L’Arte Orafa
L’arte orafa che fiorì in Scanno, ha origini molto antiche, esistono infatti residui di medaglione del XVI secolo, riproducenti da una parte il sol levante e dall’ altra le tre lettere dell’ostia J.H.S. con i tre chiodi al di sotto, che avvalorano tale tesi. Era tradizione che San Benedetto da Siena, durante la predicazione nella chiesa di San Rocco in Scanno, mostrasse due tavolette aventi le medesime riproduzioni delle medaglie. Si lavoravano porta profumi raffiguranti vasetti di fiori, cestini, sirene, tabacchiere finemente cesellate, ciondoli per bambini, in dialetto chiamati travaglie.
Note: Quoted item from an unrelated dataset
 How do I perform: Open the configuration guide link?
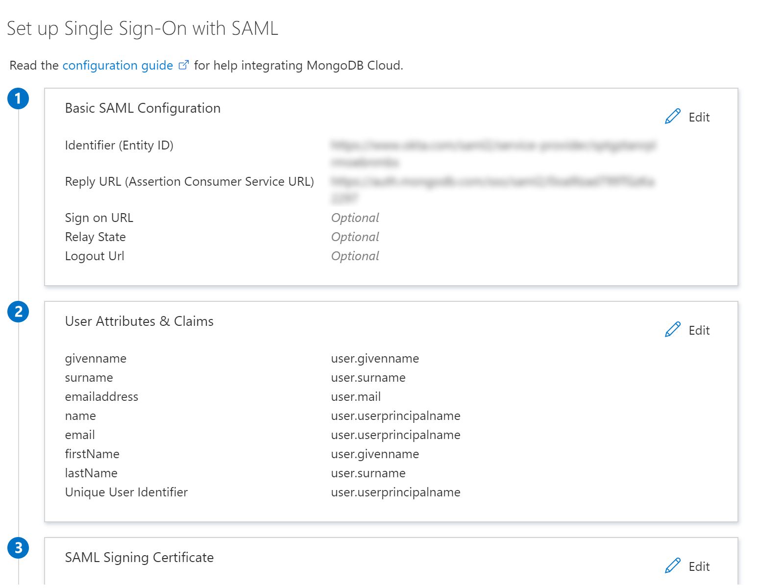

Anche oggi è fiorente l’artigianato orafo. Tale lavorazione si effettua con l’osso di seppia che serve da stampo e col bulino o incisore, specie di coltellino atto ad incidere e raffigurare. C’è anche la lavorazione che si effettua senza stampo ma con la modellazione a mano. A Scanno prestano la loro opera molti orafi che ancora tramandano di generazione in generazione l'antica arte dei loro avi.
Le bamboline di Scanno Le bamboline, statuette in argento e oro, sono la rappresentazione fedelissima dell'antico costume femminile scannese.